Data center raised floors and ceiling height

In this question, Bob McFarlane explains the benefits and drawbacks to different data center designs pertaining to cooling and airflow.

What are your thoughts on raised flooring, downflow cooling, and lowered ceilings for ducting airflow? I am trying to make a case for a higher ceiling.

Lets take these one at a time.

Raised access flooring is generally used to provide both a place for the quantity of power and communications cable necessary to a data center, and a plenum to convey cool air to the cabinets. But in order to be useful for either, it needs to be high enough. Depending on data center size, and the amount of equipment that needs to be cooled, a raised floor in today's world should be at least 18-inches high, preferably 24 -- 30 inches, to hold the necessary cable bundles without impeding the high volumes of air flow needed to cool modern technology. Few buildings can accommodate those heights unless they have been specifically built as data centers.

Lower floors require special considerations, such as running cable overhead, or using more, carefully located, smaller air conditioners. Our general preference is for no false ceiling in order to achieve maximum room height and flexibility for installation of cable trays, lights, etc. But if inert gas fire suppression is used, a ceiling will probably be wanted to minimize the volume of the room and, consequently, the amount and cost of the gas. In short, there is no single "right" answer to this question.

Downflow cooling, if designed, installed, and operated correctly, will provide an excellent "base cooling" platform for the data center. Basic physics tells us that hot air rises,so cooling from below has two benefits: First, the hot air exhausted from the back of the equipment goes up, where it can most easily return to the air conditioners; Second, pushing cool air from below can help move warm air away from the front air intakes of equipment. But this is far from perfect. Cold air also wants to drop, so getting it all the way to the top of a cabinet is difficult, and obstructions can keep the warm air from getting back to the air conditioners efficiently. High ceilings are best from a thermal standpoint. But again, it is the quality of the design that maximizes performance, not just the type of design that is chosen.

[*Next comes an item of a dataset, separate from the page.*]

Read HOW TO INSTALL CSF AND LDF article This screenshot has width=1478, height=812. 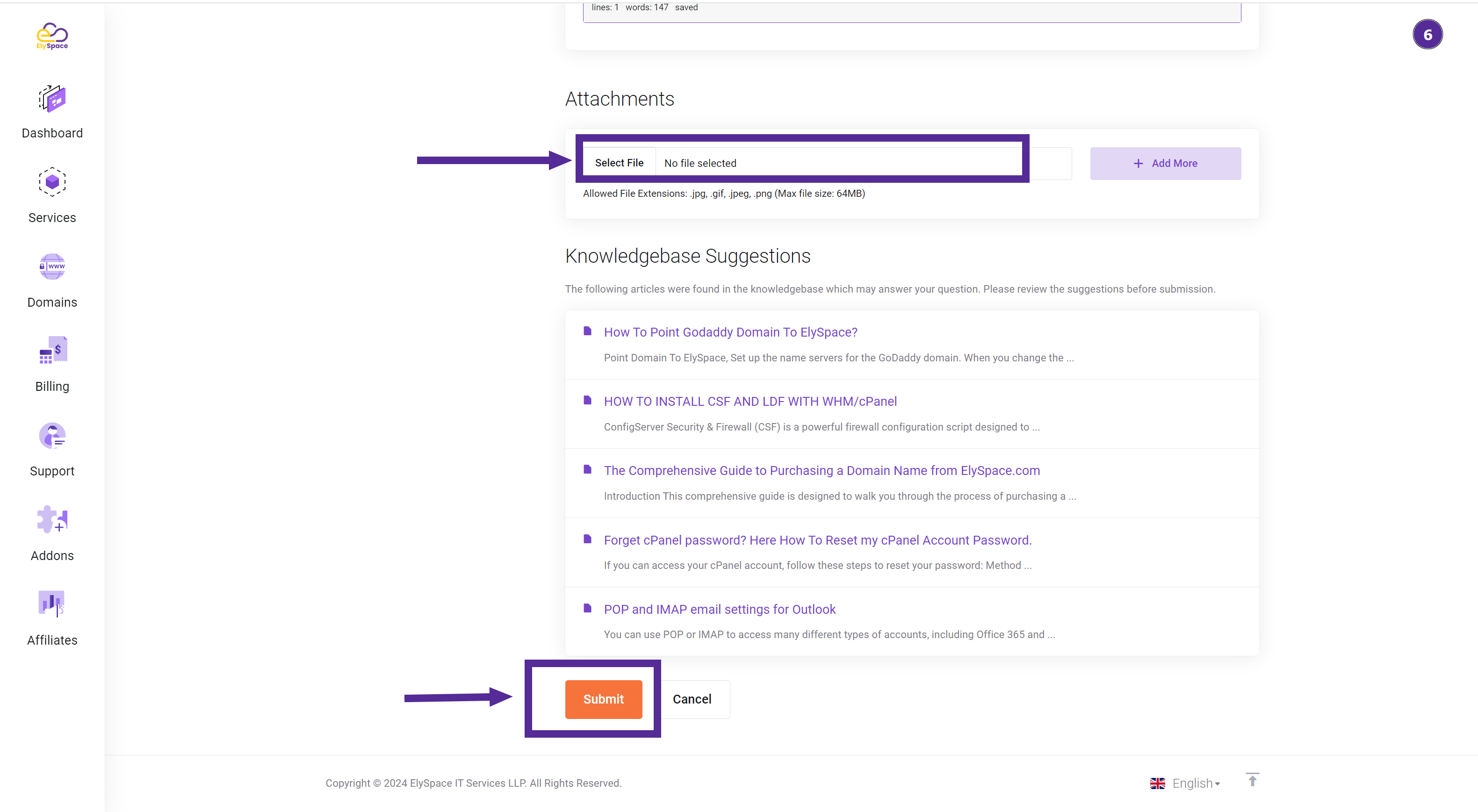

The alternative is overhead cooling. This is the standard method used in office buildings because, in basic terms, as the cold air drops from above it picks up the rising heat on the way down, which tends to keep the room fairly even in temperature from top to bottom. The problem in a data center is getting the cold air where it is needed, and keeping it away from the warm air so the air conditioners get a realistic return air temperature, which is what controls the amount of cooling they provide. An overhead cooling design is best accomplished with duct work, which can get quite large. The alternative is to blow the cold air down the cold aisles, which makes it more difficult to get the hot return air back to the units, since it wants to come from above, but needs to enter the air conditioners from below.

You don't want the air conditioners sucking their own cold air back into their own returns. Its not only wasteful of energy; it also gives invalid temperature information to the air conditioner.

Some designs have used the ceiling plenum as the return air path in order to minimize this problem. This has been done in both overhead and under-floor cooling designs. It can work if the data center is properly sealed so there is no path through the ceiling either into or out of the room. But the warm air must still be brought back to the air conditioners, which can require supplemental fans and additional ductwork that must be coordinated with the overhead cable tray, which is now needed for cable if there is no raised floor.

In short, overhead cooling can become a more complex and expensive design than a good raised floor, but in some buildings it's the only logical way. And, of course, when a ceiling grid is installed, full flexibility for the installation of lights, cable tray and duct work disappears.

Engineering is a business of tradeoffs. You get nothing without giving up something else. There are no "pat answers," but in a data center, it is generally agreed that the higher the ceiling the better, and no ceiling is better still. You asked for my thoughts. I hope they are useful.